** begin Data extract **

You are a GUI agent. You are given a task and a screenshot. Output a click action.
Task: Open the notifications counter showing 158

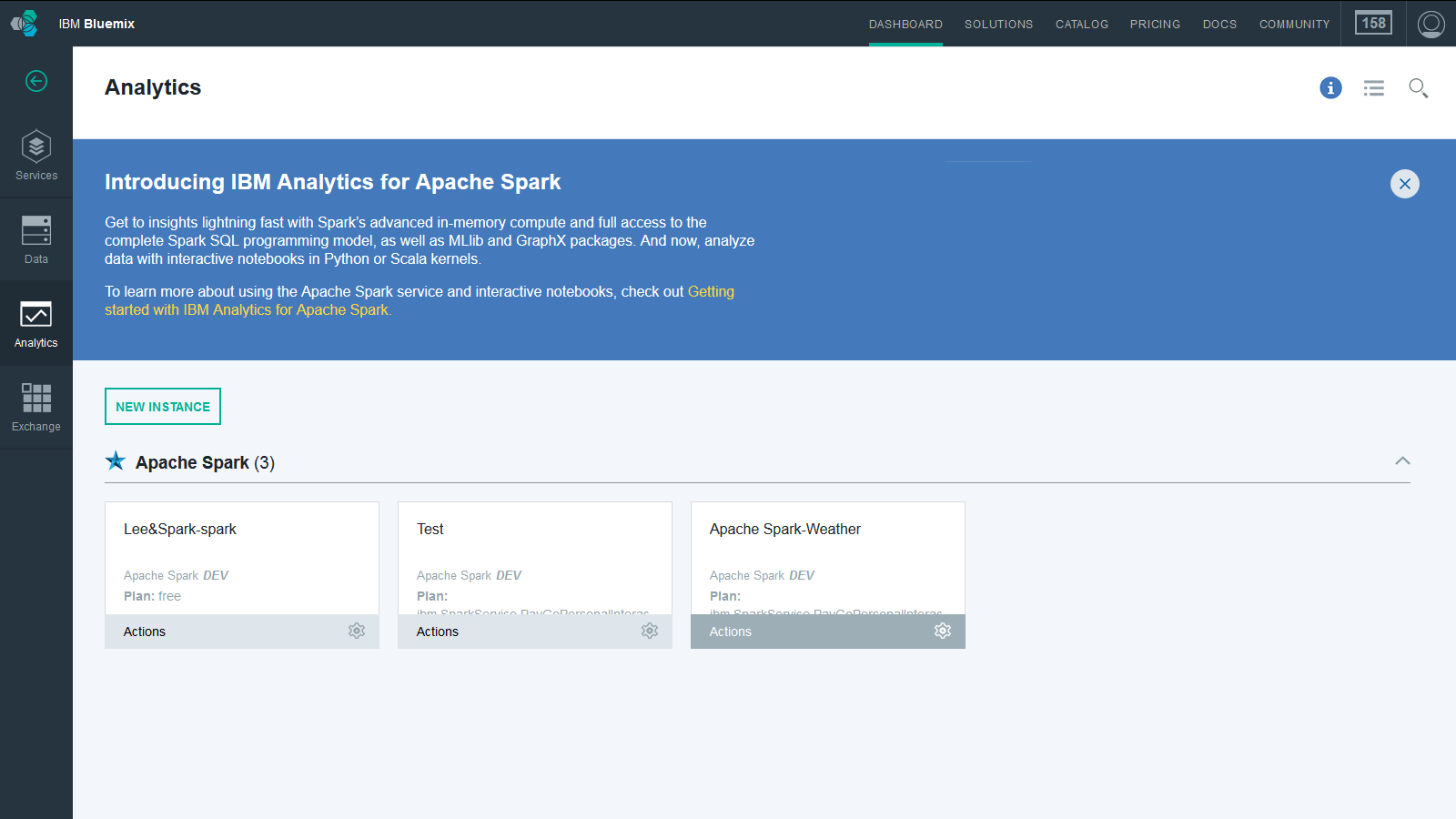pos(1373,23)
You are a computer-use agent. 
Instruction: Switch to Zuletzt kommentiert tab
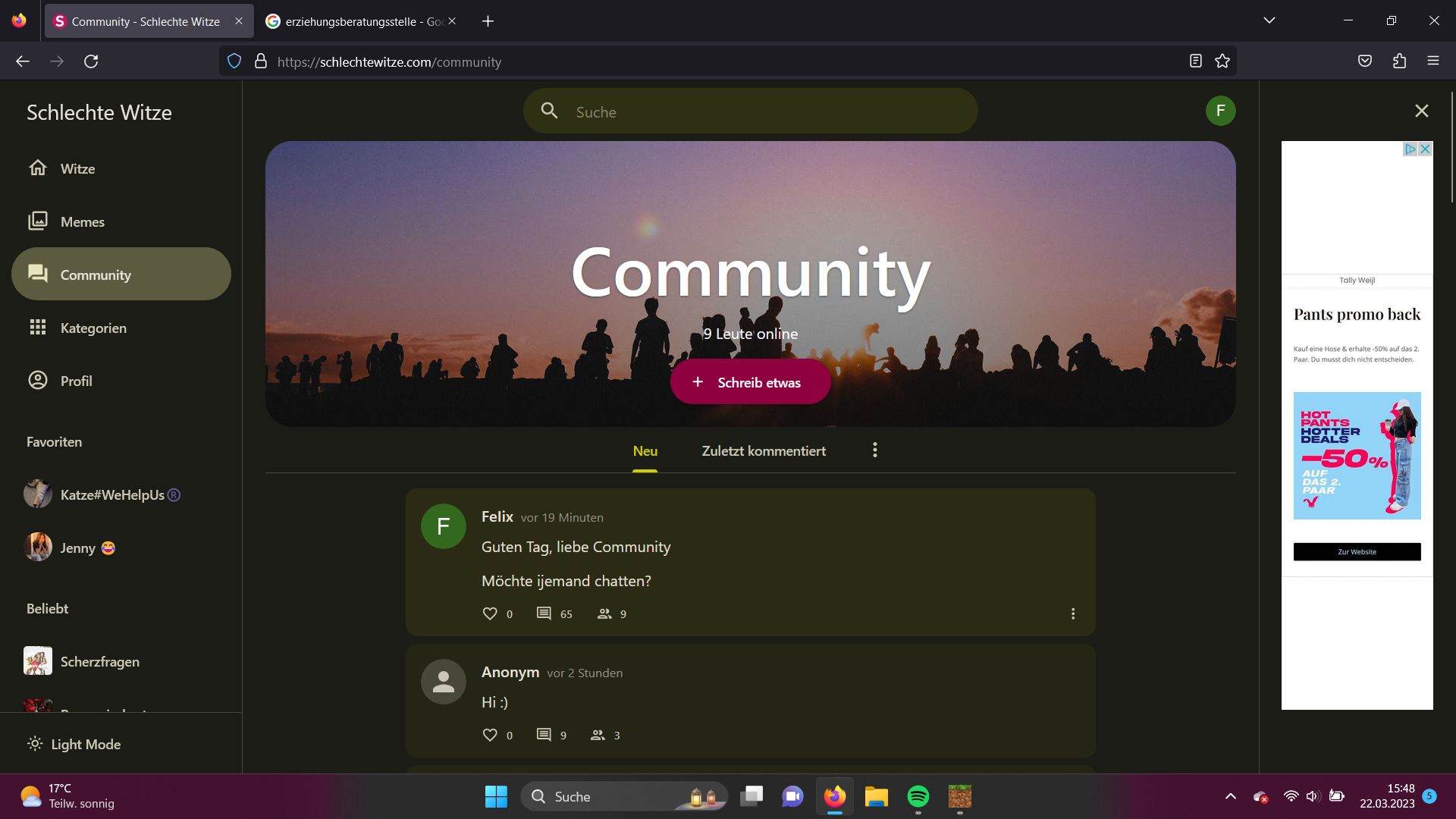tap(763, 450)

** end Data extract **

- Directions for this task: Put the stretch from the line containing "You are a computer-use agent." through the end of the rows into a numbered list, skipping blank lines and leaving out the pictures.

- Result of this exercise:
1. You are a computer-use agent. 
2. Instruction: Switch to Zuletzt kommentiert tab
3. tap(763, 450)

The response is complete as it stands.